▸ Extract
◆ ◆ ◆ ◆ ◆

“One Gun, One Carry and Master it” Part 3
Knowing what works
By Dennis Adler
There are a lot of videos, articles, and books on handgun training, shooting techniques and methods of carry, and most are well worth viewing or reading, but even armed with that knowledge, what works for you may not be the same. The purpose of this series is to offer the option of exploring different handguns and holsters that work for a majority of individuals interested in concealed carry. The process is to assist in making a good, practical choice in a gun and holster, and learning the fundamentals of gun handling. Starting with a CO2 pistol surrogate to a centerfire handgun will make the transition to an actual firearm much easier; total familiarization with how the gun holsters, carries, conceals, draws and aims, will take you up to the moment when you pull the trigger. No air pistol will take you past the last step. There is no substitute for the actual feel of recoil from a handgun, or the sound of gunfire (in reality you won’t be wearing hearing protection in a self defense situation, and the noise can be disorienting), and most importantly, even the best shooting experience with an air pistol will not equal the gratification of a bullseye hit with a .380, 9mm, or larger caliber round, or the immediate disappointment of finding out it is a lot harder with live ammo than BBs or pellets. Guns, too, can disappoint. The only thing air pistol training will achieve is a higher level of confidence going in, and afterward, if you have found the right gun and holster combination, the opportunity to practice handling skills with a matching air pistol. That is why air pistols (of various types) are being used in law enforcement training. The cost per session is a fraction of live fire training.
I have one favorite carry and drawing technique using belt holsters worn at either the 3 o’clock or 4 o’clock positions, regardless of the holster type or gun. This is what works best for me. I have tried other carry methods; shoulder holsters (and I occasionally wear one with the same carry gun I use in a belt holster), IWB holsters, which I don’t care for, same for SOB rigs, however, a small caliber pistol, say a Ruger LCP in a pocket holster, is all but invisible with just shirt tails for cover, so that works with smaller pistols as I have shown. You could even use the Sig Sauer P365 CO2 model in a pocket holster for practice.

◆ ◆ ◆ ◆ ◆

▸ Provided data
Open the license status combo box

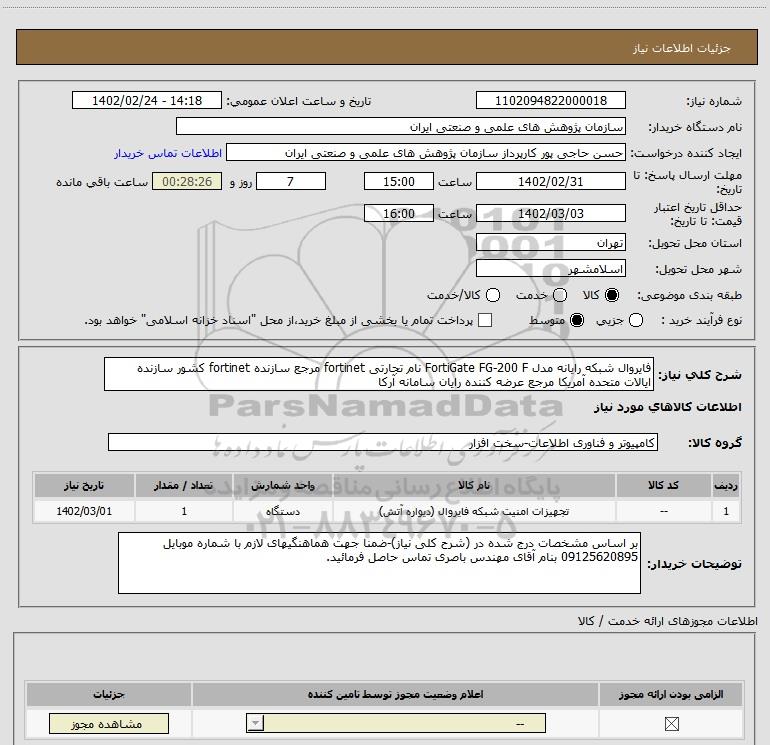coord(396,723)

◆ ◆ ◆ ◆ ◆

▸ Task to complete
In the concealed-carry article, at which positions does the writer wear belt holsters for a favorite carry and drawing technique? The data that comes after the concealed-carry article is separate material.

▸ Written solution
At the 3 o'clock or 4 o'clock positions.